Ora le idee sono tutte rispettabili. A maggior ragione se vengono da un allenatore che pensa ad un calcio perennemente mutante e non statico. Tuttavia sulla nuova posizione del croato mi permetto di conservare qualche dubbio: abituato a muoversi in spazi larghi dove distende una falcata profonda, Perisic in area mi sembra ristretto in un labirinto. Non solo perché non possiede un dribbling vincente, ma anche perché i suoi gol vengono con progressioni o percussioni da fuori.
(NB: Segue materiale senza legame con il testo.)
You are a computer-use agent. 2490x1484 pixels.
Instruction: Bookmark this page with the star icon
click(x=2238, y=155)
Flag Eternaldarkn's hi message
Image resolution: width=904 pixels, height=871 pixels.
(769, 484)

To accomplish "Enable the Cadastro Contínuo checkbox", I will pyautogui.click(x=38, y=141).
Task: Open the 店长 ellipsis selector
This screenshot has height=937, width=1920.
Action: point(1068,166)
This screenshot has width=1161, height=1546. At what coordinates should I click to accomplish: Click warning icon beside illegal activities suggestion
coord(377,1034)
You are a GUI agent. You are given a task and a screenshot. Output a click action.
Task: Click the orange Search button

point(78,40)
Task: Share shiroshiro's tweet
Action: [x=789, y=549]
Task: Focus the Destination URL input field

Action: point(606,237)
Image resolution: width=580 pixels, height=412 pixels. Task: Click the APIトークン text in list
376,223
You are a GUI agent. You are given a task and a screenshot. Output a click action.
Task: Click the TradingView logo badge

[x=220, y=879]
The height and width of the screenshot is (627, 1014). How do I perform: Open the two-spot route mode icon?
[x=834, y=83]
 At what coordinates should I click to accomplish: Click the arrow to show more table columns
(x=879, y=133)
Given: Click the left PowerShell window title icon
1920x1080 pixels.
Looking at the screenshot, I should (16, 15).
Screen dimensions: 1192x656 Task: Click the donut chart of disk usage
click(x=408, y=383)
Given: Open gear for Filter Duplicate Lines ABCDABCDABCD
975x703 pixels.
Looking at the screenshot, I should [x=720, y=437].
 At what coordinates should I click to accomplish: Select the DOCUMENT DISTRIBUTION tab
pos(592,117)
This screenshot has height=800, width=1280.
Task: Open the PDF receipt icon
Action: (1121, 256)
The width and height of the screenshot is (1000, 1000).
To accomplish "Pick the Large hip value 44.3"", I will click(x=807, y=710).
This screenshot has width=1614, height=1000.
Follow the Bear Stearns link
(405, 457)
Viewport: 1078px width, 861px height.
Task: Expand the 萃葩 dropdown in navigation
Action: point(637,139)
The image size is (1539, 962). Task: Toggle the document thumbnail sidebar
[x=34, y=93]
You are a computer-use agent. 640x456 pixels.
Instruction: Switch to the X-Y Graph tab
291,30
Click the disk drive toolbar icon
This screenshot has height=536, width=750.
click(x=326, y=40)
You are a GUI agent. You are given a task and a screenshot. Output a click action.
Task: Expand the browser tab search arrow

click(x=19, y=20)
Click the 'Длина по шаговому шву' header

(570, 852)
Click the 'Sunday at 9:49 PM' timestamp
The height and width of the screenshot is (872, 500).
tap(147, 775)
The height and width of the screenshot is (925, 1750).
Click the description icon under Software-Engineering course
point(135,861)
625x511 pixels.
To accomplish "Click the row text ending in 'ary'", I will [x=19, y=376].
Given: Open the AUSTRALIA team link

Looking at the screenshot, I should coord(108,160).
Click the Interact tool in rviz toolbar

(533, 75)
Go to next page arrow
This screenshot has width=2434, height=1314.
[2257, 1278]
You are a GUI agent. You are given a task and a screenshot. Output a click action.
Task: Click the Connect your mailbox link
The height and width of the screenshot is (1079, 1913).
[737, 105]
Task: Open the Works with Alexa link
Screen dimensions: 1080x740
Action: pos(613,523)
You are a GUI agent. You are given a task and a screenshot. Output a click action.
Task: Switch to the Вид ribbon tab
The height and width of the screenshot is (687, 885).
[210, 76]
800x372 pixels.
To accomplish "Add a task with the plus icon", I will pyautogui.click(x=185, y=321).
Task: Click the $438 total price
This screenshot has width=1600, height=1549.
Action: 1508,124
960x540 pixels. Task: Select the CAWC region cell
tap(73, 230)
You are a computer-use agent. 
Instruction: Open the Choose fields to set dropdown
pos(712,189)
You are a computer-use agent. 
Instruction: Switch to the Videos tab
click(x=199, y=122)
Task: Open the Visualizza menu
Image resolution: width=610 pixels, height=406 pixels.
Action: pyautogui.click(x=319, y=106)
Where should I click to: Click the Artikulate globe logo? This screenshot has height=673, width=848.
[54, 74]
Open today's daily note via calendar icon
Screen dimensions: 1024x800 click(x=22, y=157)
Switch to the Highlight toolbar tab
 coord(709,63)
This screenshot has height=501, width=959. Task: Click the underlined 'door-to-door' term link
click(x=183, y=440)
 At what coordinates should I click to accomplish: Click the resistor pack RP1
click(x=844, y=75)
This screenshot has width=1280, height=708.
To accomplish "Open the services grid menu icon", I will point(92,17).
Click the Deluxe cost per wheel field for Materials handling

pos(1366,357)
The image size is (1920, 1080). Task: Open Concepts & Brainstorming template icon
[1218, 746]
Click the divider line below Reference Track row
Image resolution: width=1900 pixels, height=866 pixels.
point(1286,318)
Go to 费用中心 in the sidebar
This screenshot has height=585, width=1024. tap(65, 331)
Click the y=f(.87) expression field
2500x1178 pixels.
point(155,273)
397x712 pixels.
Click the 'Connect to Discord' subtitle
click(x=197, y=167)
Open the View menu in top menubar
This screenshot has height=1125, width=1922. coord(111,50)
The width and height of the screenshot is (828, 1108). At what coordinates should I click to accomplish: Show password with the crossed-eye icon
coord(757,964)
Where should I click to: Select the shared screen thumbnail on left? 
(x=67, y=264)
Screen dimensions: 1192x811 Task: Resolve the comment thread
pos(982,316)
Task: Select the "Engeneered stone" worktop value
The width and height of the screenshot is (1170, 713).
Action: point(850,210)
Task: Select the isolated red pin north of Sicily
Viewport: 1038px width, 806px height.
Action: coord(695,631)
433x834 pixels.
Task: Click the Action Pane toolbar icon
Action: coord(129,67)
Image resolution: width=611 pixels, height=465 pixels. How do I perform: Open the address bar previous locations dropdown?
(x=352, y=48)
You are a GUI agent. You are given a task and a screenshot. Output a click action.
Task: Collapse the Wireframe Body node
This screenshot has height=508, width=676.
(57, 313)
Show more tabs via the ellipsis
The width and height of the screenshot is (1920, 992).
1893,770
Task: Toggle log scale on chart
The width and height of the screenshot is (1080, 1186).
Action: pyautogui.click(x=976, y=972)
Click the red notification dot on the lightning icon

Detto il mio parere, non si può dubitare che veda la porta e che abbia a disposizione varie soluzioni, compresa quella aerea.
L’Inter che ha affrontato lo United è stata la stessa dei primi sessanta minuti con il Lugano. Tranne, per l’appunto, sulla fascia sinistra, dove Dalbert ha giocato molto meglio del sopravvalutato Wan-Bissaka, capace di rientri spettacolari (anche se lievemente scorretti), ma non di appoggiare un pallone a quattro metri di distanza. Nel 3-5-2 contiano Barella ha trovato posto solo poco prima del gol e, al pari di Skriniar, si è messo in evidenza per un atteggiamento aggressivo ad ogni fallo subito. E’ chiaro che il ragazzo va fatto raffreddare. In una grande squadra non si può essere ammoniti sempre (anche se con lo United il giallo gli è stato risparmiato) magari a causa di entrate sconsiderate. Ci vuole senso di responsabilità e, se serve, una dose quotidiana di bromuro. Non è vero che tutti gli attaccabrighe hanno personalità. Se non quella, per l’appunto, dei perenni litiganti. Skriniar, invece, è stato solo scorretto negli interventi, ma questo lo si deve alla fatica che, durante la preparazione, ti prende ben prima della fine.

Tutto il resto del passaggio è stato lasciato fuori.